Strengths & Limitations
Section titled “Strengths & Limitations”Strengths:
- Simple, transparent, explainable to stakeholders
- Quick to compute — runs in milliseconds
- Good for portfolio benchmarking (which stores underperform their attributes?)
Limitations:
- Requires training data (actual revenue from comparable stores)
- Assumes linear relationships (diminishing returns not captured)
- Doesn’t model consumer choice — treats each site independently
- Can’t simulate “what-if” scenarios (new competitor, road closure)
When to Use It
Section titled “When to Use It”The regression model is best as a first filter — screening many potential sites down to a shortlist.
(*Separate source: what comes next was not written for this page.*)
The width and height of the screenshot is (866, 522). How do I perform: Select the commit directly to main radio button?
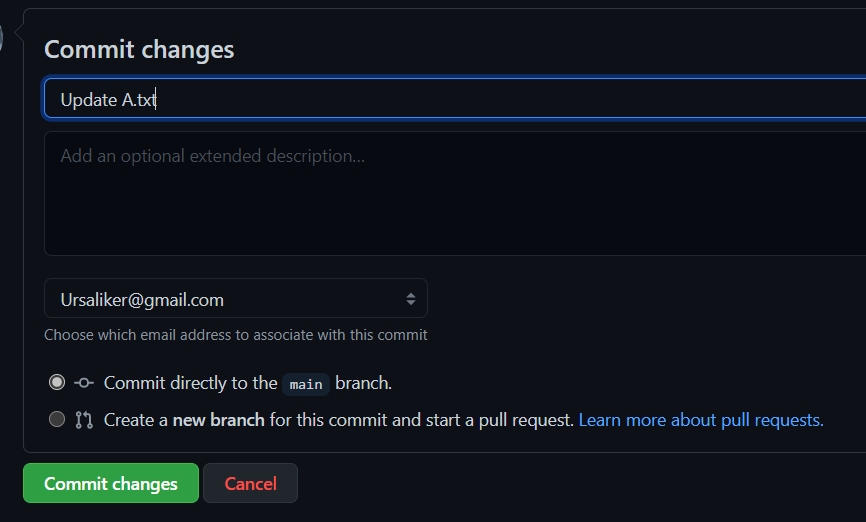[57, 382]
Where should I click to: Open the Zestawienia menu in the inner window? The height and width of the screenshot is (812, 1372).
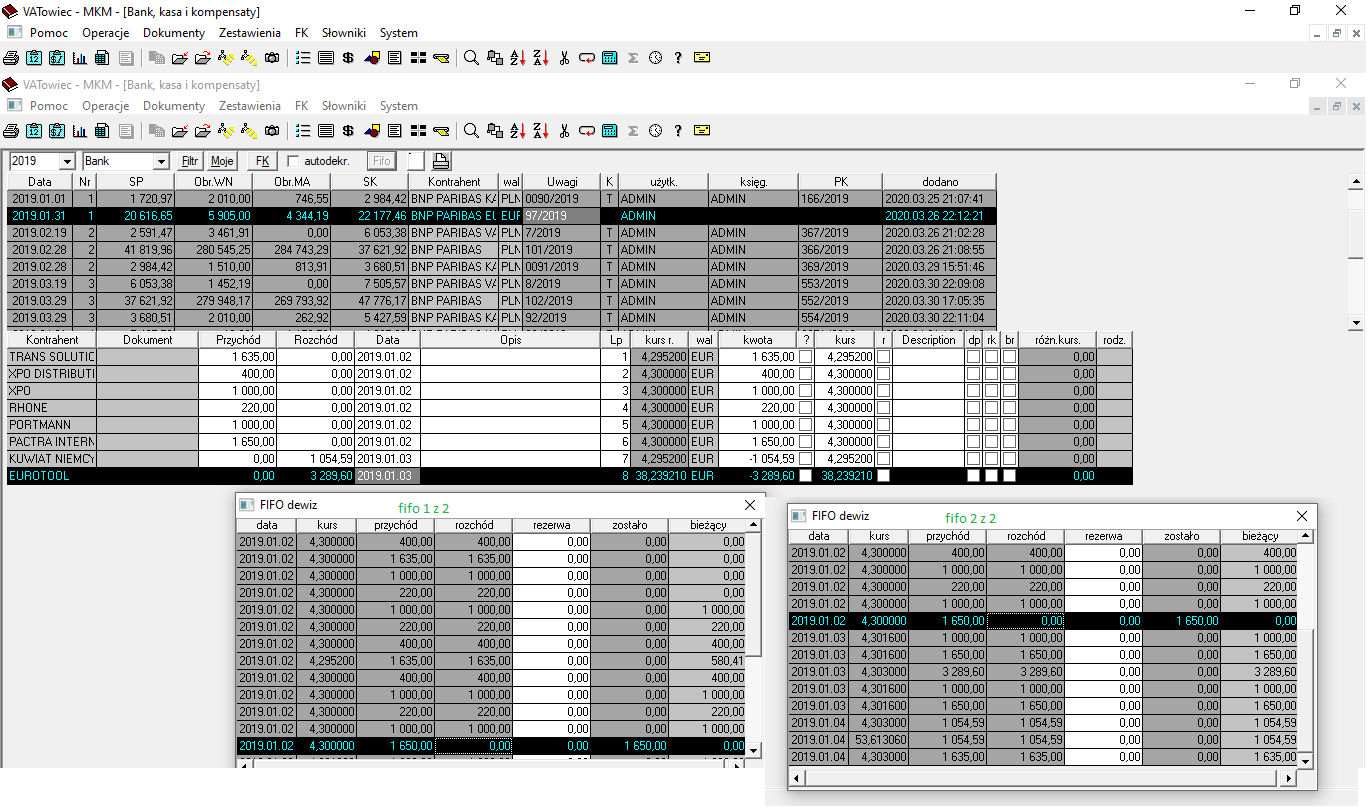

For the shortlist, you’d graduate to the Spatial Interaction Model or LLM Agent Simulation to model actual consumer behaviour.
“Two important applications of the model are performance assessment and evaluation of potential.” — Birkin & Clarke, Ch. 7
Implementation Notes
Section titled “Implementation Notes”Current Implementation (2026-03-25)
Section titled “Current Implementation (2026-03-25)”Current formula:
Y = (a + b1×area + b2×compIdx + b3×market + b4×transport%) × priceMultCoefficients:
a = 20000(base; every restaurant has some baseline revenue)b1 = 120(area: 500 sqft → +60K contribution)b2 = -80(competition drag: compIdx 100 → −8K)b3 = 0.3(market size, capped at 100K; max contribution = +30K)b4 = 30000(transport: full score = +30K)
Competition index: compIdx = min(100, round(100 × log(1 + competitors) / log(1001))) — uses log(1001) as denominator so only 1000+ competitors reach 100.
Price multipliers: Budget 0.7, Mid 1.0, Premium 1.5, High-end 2.2.
Revenue floor: Math.max(30000, predicted) — no restaurant prediction goes below HK$30K/month.
Changelog
Section titled “Changelog”| Date | Change | Why |
|---|---|---|
| 2026-03-25 | Competition index denominator changed from log(81) to log(1001) | log(81) saturated at ~81 competitors; urban locations all hit 100 and became indistinguishable |
| 2026-03-24 | b2 (competition drag) changed from -200 to -80 | At b2=-200, competitionIndex ~100 subtracted 20K from prediction, driving everything to the floor |
| 2026-03-24 | Revenue floor lowered from Math.max(500000, ...) to Math.max(30000, ...) (via 50K intermediate) | 500K floor meant all predictions were identical regardless of inputs |
| 2026-03-24 | b3 (market size) changed to 0.3 with 100K cap | Uncapped market contribution was dominating predictions in dense districts |
Source
Section titled “Source”📖 Birkin, M. & Clarke, G. (2023). Retail Geography. Chapter 7: Store Performance Modelling.